§ Given data
****************************************

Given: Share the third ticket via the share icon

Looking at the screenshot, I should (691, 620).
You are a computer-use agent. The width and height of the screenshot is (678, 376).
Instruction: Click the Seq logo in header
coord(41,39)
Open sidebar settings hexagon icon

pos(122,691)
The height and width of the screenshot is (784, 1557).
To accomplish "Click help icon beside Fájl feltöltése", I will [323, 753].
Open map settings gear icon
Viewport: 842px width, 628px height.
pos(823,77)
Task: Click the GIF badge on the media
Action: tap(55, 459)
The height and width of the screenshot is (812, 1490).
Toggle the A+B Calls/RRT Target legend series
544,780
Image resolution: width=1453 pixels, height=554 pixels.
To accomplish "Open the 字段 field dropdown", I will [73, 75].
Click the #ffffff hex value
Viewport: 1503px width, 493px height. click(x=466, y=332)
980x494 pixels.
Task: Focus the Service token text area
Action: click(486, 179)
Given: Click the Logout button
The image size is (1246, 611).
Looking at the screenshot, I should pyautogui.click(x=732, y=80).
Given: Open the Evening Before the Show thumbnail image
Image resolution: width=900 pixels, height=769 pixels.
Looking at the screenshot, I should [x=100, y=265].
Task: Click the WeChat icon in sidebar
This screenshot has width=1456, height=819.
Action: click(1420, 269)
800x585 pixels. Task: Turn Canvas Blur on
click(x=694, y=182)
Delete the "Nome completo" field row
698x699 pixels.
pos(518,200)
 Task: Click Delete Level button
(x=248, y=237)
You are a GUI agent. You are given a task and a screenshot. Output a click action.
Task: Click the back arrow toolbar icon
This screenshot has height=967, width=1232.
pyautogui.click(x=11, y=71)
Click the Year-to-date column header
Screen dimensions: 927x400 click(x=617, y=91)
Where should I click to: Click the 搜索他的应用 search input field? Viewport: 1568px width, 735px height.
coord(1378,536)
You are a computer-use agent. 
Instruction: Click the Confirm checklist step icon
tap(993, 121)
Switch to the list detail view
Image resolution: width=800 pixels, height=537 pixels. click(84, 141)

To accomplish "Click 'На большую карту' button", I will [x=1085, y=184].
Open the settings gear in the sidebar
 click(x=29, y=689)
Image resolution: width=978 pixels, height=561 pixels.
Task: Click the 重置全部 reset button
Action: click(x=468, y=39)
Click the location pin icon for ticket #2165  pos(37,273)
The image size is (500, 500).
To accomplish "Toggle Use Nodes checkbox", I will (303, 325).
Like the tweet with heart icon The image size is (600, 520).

****************************************

§ Task brief
Which lines above hold the string "agent"? Copy every one of them.

§ Solved exercise
You are a computer-use agent. The width and height of the screenshot is (678, 376).
You are a GUI agent. You are given a task and a screenshot. Output a click action.
You are a computer-use agent. 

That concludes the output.